Hat tip to Zagula on Tufte’s new book on bad PowerPoint presentations.
IMHO, blaming PowerPoint for bad presentations is a little like blaming Word for your essay not being Shakespearean. Or Outlook for long turgid email. Or MovableType for a boring blog.
The darn thing is a tool and you can really misuse it. No doubt about it. Kind of amazing how widely used the tool is though. Mentioned in Powell’s book on his career in the military, in the Nasa analysis and of course essentially every school in America now uses for everything.

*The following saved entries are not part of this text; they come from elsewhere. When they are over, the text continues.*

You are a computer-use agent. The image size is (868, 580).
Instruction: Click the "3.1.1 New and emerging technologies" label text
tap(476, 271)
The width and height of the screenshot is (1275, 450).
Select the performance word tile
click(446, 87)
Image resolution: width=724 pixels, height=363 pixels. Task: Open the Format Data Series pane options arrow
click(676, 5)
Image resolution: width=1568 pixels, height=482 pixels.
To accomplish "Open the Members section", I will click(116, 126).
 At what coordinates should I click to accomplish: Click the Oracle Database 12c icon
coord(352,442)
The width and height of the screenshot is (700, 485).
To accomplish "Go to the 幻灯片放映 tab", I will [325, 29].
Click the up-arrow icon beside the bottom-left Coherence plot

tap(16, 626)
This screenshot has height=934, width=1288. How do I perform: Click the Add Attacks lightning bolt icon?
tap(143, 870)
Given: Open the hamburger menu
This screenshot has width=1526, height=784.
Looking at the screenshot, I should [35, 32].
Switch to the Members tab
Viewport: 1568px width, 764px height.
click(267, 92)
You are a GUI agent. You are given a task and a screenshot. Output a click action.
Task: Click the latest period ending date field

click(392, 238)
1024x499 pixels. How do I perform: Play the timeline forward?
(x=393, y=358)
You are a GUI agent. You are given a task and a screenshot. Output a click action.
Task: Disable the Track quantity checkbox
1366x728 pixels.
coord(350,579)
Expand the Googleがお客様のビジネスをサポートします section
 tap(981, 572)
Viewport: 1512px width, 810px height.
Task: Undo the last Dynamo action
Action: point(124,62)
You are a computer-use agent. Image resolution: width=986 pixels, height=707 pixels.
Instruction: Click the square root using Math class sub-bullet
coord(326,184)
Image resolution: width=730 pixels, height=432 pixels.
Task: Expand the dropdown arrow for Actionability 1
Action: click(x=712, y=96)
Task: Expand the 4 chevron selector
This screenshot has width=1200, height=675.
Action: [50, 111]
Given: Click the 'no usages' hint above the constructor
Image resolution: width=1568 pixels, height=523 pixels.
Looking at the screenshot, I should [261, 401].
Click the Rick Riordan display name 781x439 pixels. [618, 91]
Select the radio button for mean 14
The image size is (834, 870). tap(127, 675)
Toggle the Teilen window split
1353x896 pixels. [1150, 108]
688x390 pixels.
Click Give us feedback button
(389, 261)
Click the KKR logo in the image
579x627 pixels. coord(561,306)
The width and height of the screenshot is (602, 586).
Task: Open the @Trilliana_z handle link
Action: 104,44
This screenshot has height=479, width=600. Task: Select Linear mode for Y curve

2 responses to “Cognitive Style of PowerPoint”

  1. Rich Tong Avatar

    Yes, but if you read the piece, it is not about typography, it is about the idea that it is PowerPoint’s fault that buried on a slide is the fact that the test strike was 3,000 times smaller than the actual one on the Discovery.
    That isn’t PowerPoint’s fault. You can bury a fact using anything.
    BTW, I agree the style sheets are really bad in Word. Never did work precisely right, but the main point is that summarization is a bad thing so you should have lots of data.
    If you read the Tufte point, he absolutely loves a chart with 1,000 numbers.

  2. Tonio Loewald Avatar
    Tonio Loewald

    Actually a lot of PowerPoint’s (and Microsoft Word’s) problems are intrinsic to the tools themselves.
    E.g. Word makes it harder to use style sheets than ad hoc styles (this is equivalent to encouraging the user of bold tags in html and discouraging the use of heading tags).
    Powerpoint’s typography is bad. Given that this is 95% of what PowerPoint has to do well, that’s a very bad start.